畝尾都多本神社
うねびつたもと

御祭神 泣沢女神

鎮座地 奈良県橿原市木之本町宮脇114
     奈良文化財研究所(都発掘調査部)横

 香久山の西北に森の中に南面して鎮座する。参道入り口に「畝尾都多本神社」の石標が立っている。創建年代は明らかではないが、『万葉集』巻第二の二〇二に
「哭沢<なきさわ>の神社<もり>に 神酒すゑいのれども わご王は高日知らしぬ」
とあり、その左注に「右一首、類聚歌林に曰はく、桧隈女王の泣沢神社を怨むる歌といへり日本紀を案ふるに云はく、十年丙申(696)の秋七月辛丑の朔の庚戌、後皇子命薨りましぬといへり」と記されている。持統天皇の十年(696)七月十日じられた高市皇子の延命をここの神に祈ったのは、聞きいれてくれなかったとの歌意であるが、白鳳のころ既にこの神社が存在していたことを示すものである。『古事記』の国生み神話の段に、伊邪那美命に死別された伊邪那美命に死別された伊邪那岐命が、その御枕辺にはらばい、御足辺にはらなって泣かれたとき、その涙から生まれた神とされる。神名は、さめざめと泣く神という意味である。『古事記』では、香山(香具山)の畝尾の木の下(木の本)に坐す神としている。

境内の御神木
木の本にしめ縄が張られてました。

 畝は、うねうねしているところ、尾は、鳥獣のように山が裾を長く引いている所をさし、畝尾は山の裾のことをいう。ゆえに香具山の麓にある畝尾ということになる。古来、この神社の境内地全体を泣沢の森といい、水神として特に延命の神として仰がれている。

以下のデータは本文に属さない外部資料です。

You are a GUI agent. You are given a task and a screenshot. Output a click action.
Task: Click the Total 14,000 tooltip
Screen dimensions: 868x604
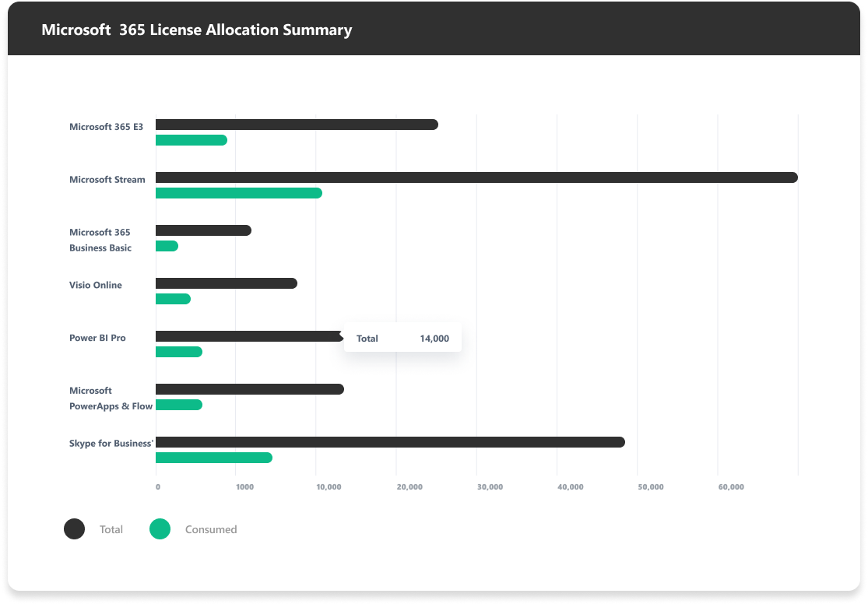pos(402,339)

 魂の呼び返しと生命の保全を祈る神なのかも知れず、またそうしたタマフリの行法を行なう巫女の神格化であるかも知れない。

祝詞舎

扉の奧には井戸が祀られている。
 拝殿の向こう内庭を含む神域は、三方が玉垣で、背面が土塀になっている。祝詞舎は切妻造り瓦葺。正面から見ると、神殿としての様式を備えたように見えるが本殿はない。啼澤女命とある自然石の石標が立ち、中門をはさんで、板塀瓦葺(元は土塀であった)の神垣の中に、人頭大の自然石で積まれた内径136センチメートルの古井泉が御神体になっている。かつて依代であったと思える玉だすきの切株がその手前に残され、太古の祭祀形態を偲ばせている。
 以前は神域をとり囲んで、幅約一間(1.82メートル)の堀があったという。磐余池とともに、天香久山の周辺にあった埴安池へ注ぐ飛鳥川の水源になる地下水脈の一つのあらわれでないかとの説もある。

八幡神社
 御祭神 八幡大神  (応神天皇)
     比売大神  (天照大神の姫)      気長足姫大神(神功皇后)

 
境内社・八幡神社


八幡神社・本殿


 境内の東側に、西面して鎮座する八幡神社。
流造り朱塗で、銅板屋根に千木をのせている。

 境内に鎮座の稲荷神社(祭神 保食神)は、元東宮講の仮宮屋形であったのを、近年当社境内地の屋形がなかった稲荷社を奉遷したという。 石灯籠に明治二十九年二月施主西岡□□の銘がある。